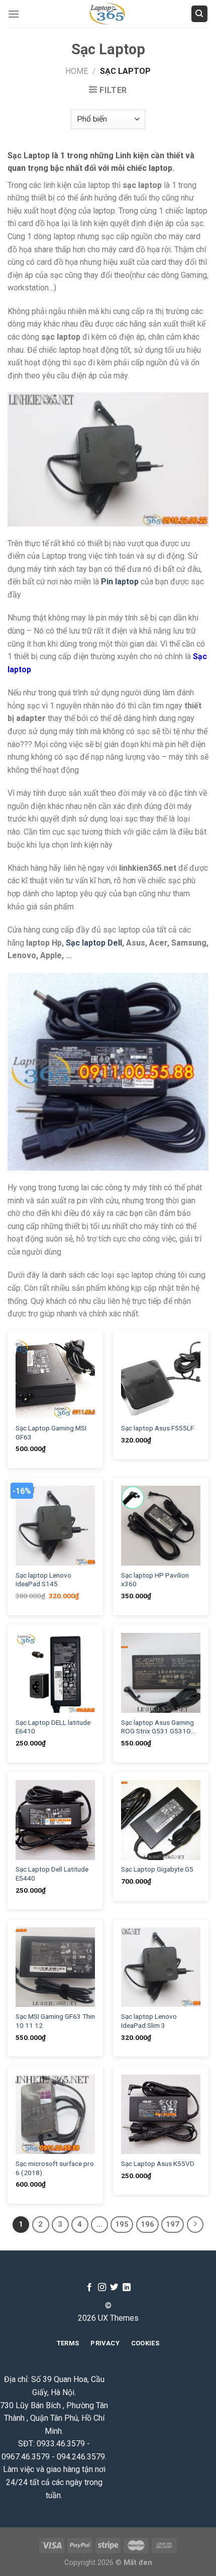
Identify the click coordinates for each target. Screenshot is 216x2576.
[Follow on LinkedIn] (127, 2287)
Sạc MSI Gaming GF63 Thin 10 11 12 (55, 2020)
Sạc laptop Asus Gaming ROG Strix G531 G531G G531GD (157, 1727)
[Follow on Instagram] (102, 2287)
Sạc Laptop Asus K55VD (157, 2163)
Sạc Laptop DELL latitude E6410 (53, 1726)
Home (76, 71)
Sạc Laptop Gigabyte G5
━━━━
■ **EXERCISE DESCRIPTION**
Would you give the number of lines in this listing that include "Gaming"? Only the number, please.

■ **RESPONSE TO THIS TASK**
2